**Instruções**
a: Segundo o texto sobre os modelos de regressão, porque é que o KNN não foi considerado para a seleção final? Responda em uma a três frases.
b: Transcreva do texto sobre os modelos de regressão o trecho que começa em "O modelo K-Nearest" e termina em "para seleção final.".
━━ Texto ━━
O modelo K-Nearest Neighbors foi implementado com pipeline completo, incluindo
normalização, one-hot encoding e avaliação através de grid search com cross-validation.
No entanto, devido à elevada dimensionalidade introduzida pelas variáveis categóricas,
o KNN apresentou instabilidade durante a validação cruzada, originando scores não finitos
em vários folds. Por esse motivo, não foi possível obter um valor de RMSE fiável para este
modelo, pelo que não foi considerado para seleção final.


ÁRVORES DE DECISÃO

In [None]:
from sklearn.tree import DecisionTreeRegressor


In [None]:
tree_pipeline = Pipeline(steps=[
    ("preprocessor", preprocessor),
    ("model", DecisionTreeRegressor(random_state=42))
])


DEFINIR O GRID

In [None]:
param_grid_tree = {
    "model__max_depth": [5, 10],
    "model__min_samples_leaf": [1, 5]
}


In [None]:
grid_tree = GridSearchCV(
    tree_pipeline,
    param_grid_tree,
    cv=5,
    scoring="neg_root_mean_squared_error",
    n_jobs=-1
)


In [None]:
grid_tree.fit(X, y)


In [None]:
best_tree_rmse = -grid_tree.best_score_
best_tree_params = grid_tree.best_params_

best_tree_rmse, best_tree_params
━━━
━━ Conteúdo dos dados ━━
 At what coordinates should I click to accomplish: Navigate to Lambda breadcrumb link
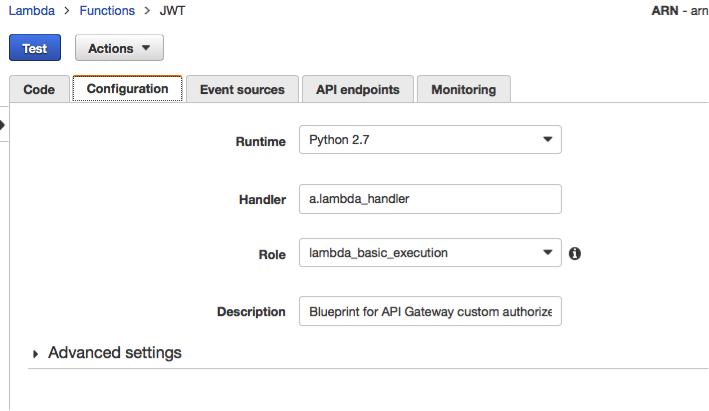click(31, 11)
━━━
━━ Conteúdo dos dados ━━
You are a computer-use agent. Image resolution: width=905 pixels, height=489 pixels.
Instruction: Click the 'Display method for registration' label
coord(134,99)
━━━
━━ Conteúdo dos dados ━━
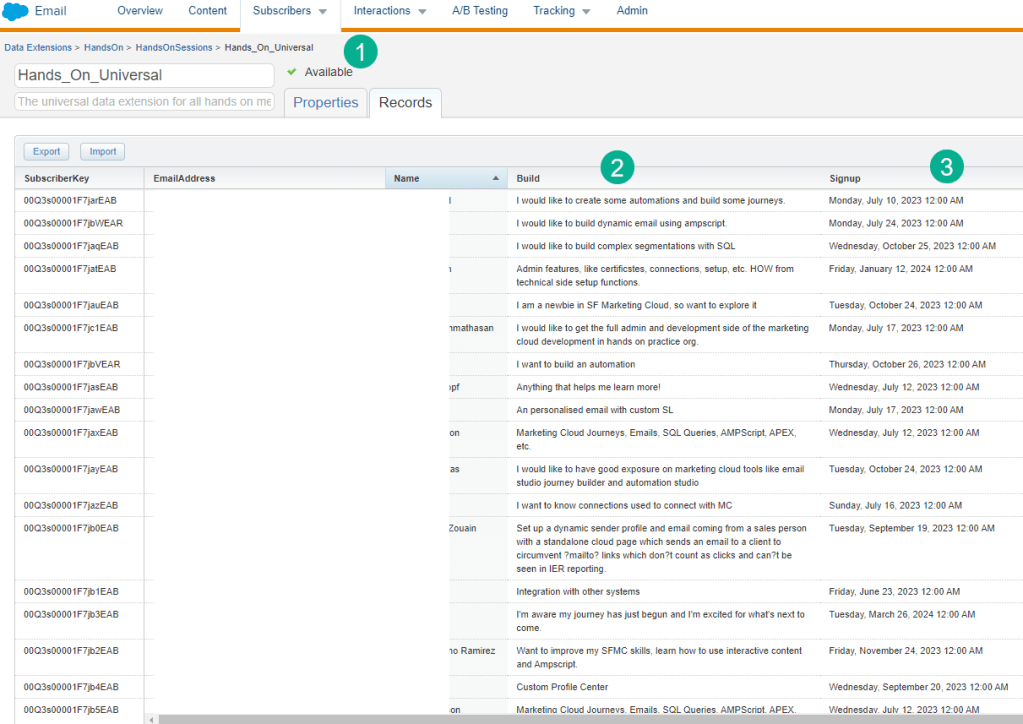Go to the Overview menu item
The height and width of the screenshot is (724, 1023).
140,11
━━━
**Respostas corretas**
a: As variáveis categóricas introduziram uma elevada dimensionalidade. Por isso, o KNN ficou instável durante a validação cruzada e produziu scores não finitos em vários folds. Assim, não foi possível obter um RMSE fiável para o modelo.

b:
O modelo K-Nearest Neighbors foi implementado com pipeline completo, incluindo
normalização, one-hot encoding e avaliação através de grid search com cross-validation.
No entanto, devido à elevada dimensionalidade introduzida pelas variáveis categóricas,
o KNN apresentou instabilidade durante a validação cruzada, originando scores não finitos
em vários folds. Por esse motivo, não foi possível obter um valor de RMSE fiável para este
modelo, pelo que não foi considerado para seleção final.